# Orientação 1:
Pode reproduzir, sem nenhuma alteração, o trecho do texto sobre a pensão especial para órfãos de feminicídio, desde "quinta-feira, 25 de" até "beneficiários deste benefício.", inclusive?

Daniele Domingos Monteiro

Lei 14.717/23 institui pensão especial a filhos órfãos de feminicídio, com renda familiar per capita até 1/4 do salário mínimo. Apesar de lacunas, o benefício não exige a qualidade de segurado, diferenciando-se da Pensão por Morte.

quinta-feira, 25 de janeiro de 2024

Atualizado às 07:40

No dia, 31 de outubro de 2023 foi sancionada a lei 14.717, que institui  a pensão especial aos filhos e dependentes, crianças ou adolescentes, órfãos em razão do crime de feminicídio tipificado no inciso VI do § 2º do art. 121 do decreto-lei 2.848, de 7 de dezembro de 1940 (Código Penal), cuja renda familiar mensal per capita seja igual ou inferior a 1/4 do salário-mínimo.

A Lei que conta com apenas 4 artigos, vem com muitas lacunas, o que na pratica poderá trazer mais aflição do que proteção aos beneficiários deste benefício.

O benefício instituído pela lei 14.717/23, ainda que denominado pensão especial, mantém nítido caráter de benefício assistencial, pois não traz a exigencia da qualidade de segurado da instituidora do benefício, ou seja, da vítima do feminicídio. Diferenciando assim do benefício previdenciário - Pensão por Morte, prevista no art. 20 da lei 8213/91, que é pago aos dependentes, apenas quando o instituidor do benefício mantiver a qualidade de segurado na data do óbito.

# Orientação 2:
Como ficam, convertidas em uma tabela Markdown com as colunas "Número" e "Linha", as linhas dos registros desde o início até a linha que contém "Action: (158, 22)", inclusive, deixando de fora as linhas em branco?

# Entradas salvas:
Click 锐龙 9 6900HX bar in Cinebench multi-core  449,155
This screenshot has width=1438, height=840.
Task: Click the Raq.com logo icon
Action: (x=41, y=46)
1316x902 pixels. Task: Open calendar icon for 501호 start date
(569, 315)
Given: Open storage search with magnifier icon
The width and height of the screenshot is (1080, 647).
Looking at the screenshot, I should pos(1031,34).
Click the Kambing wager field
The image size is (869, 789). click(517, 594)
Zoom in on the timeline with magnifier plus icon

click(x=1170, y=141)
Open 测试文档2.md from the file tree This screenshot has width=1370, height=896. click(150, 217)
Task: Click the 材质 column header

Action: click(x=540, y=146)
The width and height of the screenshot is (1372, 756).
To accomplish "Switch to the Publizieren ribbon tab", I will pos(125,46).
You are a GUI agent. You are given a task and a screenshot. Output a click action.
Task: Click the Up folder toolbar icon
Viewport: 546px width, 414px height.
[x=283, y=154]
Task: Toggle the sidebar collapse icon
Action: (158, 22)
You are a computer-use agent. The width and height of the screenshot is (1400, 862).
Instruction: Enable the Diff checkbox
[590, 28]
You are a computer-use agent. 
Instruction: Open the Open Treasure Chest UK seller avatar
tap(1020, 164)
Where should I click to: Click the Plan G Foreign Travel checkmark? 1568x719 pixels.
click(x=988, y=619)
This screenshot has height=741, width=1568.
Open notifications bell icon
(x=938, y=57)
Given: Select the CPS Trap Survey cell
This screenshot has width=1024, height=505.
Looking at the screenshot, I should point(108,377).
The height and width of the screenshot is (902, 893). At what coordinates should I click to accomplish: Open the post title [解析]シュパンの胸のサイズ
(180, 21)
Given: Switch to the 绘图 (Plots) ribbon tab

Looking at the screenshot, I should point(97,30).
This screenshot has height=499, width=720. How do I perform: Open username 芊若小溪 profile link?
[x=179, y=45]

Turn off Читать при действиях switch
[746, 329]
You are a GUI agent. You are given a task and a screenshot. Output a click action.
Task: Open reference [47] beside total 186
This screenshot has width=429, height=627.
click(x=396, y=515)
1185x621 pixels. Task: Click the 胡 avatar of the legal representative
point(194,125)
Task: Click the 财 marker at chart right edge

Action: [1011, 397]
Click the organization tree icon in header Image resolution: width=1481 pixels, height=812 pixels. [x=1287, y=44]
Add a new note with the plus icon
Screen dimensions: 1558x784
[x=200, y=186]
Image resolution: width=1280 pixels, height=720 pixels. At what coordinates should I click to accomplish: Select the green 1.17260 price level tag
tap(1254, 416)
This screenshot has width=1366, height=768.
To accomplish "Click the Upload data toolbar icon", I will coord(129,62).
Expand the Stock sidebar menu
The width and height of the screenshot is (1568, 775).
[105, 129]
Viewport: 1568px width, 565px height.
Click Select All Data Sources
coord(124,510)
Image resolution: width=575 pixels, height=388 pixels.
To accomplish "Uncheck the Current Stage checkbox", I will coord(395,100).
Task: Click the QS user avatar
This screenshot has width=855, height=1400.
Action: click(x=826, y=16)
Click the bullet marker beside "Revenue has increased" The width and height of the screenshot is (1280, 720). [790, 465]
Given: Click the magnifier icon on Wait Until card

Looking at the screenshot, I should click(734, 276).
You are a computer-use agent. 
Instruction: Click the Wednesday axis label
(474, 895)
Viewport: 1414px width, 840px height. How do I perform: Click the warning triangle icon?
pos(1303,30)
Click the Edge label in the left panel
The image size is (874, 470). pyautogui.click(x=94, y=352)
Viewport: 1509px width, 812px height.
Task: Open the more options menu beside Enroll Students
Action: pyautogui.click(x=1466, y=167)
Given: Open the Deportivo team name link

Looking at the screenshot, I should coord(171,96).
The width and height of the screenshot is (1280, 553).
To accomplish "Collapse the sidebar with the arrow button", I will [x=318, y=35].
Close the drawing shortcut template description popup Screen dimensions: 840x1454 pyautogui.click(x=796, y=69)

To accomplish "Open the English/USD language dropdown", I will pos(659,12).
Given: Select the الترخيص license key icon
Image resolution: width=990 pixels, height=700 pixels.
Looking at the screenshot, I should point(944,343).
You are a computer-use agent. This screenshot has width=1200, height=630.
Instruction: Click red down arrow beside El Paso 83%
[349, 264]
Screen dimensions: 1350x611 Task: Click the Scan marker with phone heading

# Resultado 1:
quinta-feira, 25 de janeiro de 2024

Atualizado às 07:40

No dia, 31 de outubro de 2023 foi sancionada a lei 14.717, que institui  a pensão especial aos filhos e dependentes, crianças ou adolescentes, órfãos em razão do crime de feminicídio tipificado no inciso VI do § 2º do art. 121 do decreto-lei 2.848, de 7 de dezembro de 1940 (Código Penal), cuja renda familiar mensal per capita seja igual ou inferior a 1/4 do salário-mínimo.

A Lei que conta com apenas 4 artigos, vem com muitas lacunas, o que na pratica poderá trazer mais aflição do que proteção aos beneficiários deste benefício.

# Resultado 2:
| Número | Linha |
|---|---|
| 1 | Click 锐龙 9 6900HX bar in Cinebench multi-core  449,155 |
| 2 | This screenshot has width=1438, height=840. |
| 3 | Task: Click the Raq.com logo icon |
| 4 | Action: (x=41, y=46) |
| 5 | 1316x902 pixels. Task: Open calendar icon for 501호 start date |
| 6 | (569, 315) |
| 7 | Given: Open storage search with magnifier icon |
| 8 | The width and height of the screenshot is (1080, 647). |
| 9 | Looking at the screenshot, I should pos(1031,34). |
| 10 | Click the Kambing wager field |
| 11 | The image size is (869, 789). click(517, 594) |
| 12 | Zoom in on the timeline with magnifier plus icon |
| 13 | click(x=1170, y=141) |
| 14 | Open 测试文档2.md from the file tree This screenshot has width=1370, height=896. click(150, 217) |
| 15 | Task: Click the 材质 column header |
| 16 | Action: click(x=540, y=146) |
| 17 | The width and height of the screenshot is (1372, 756). |
| 18 | To accomplish "Switch to the Publizieren ribbon tab", I will pos(125,46). |
| 19 | You are a GUI agent. You are given a task and a screenshot. Output a click action. |
| 20 | Task: Click the Up folder toolbar icon |
| 21 | Viewport: 546px width, 414px height. |
| 22 | [x=283, y=154] |
| 23 | Task: Toggle the sidebar collapse icon |
| 24 | Action: (158, 22) |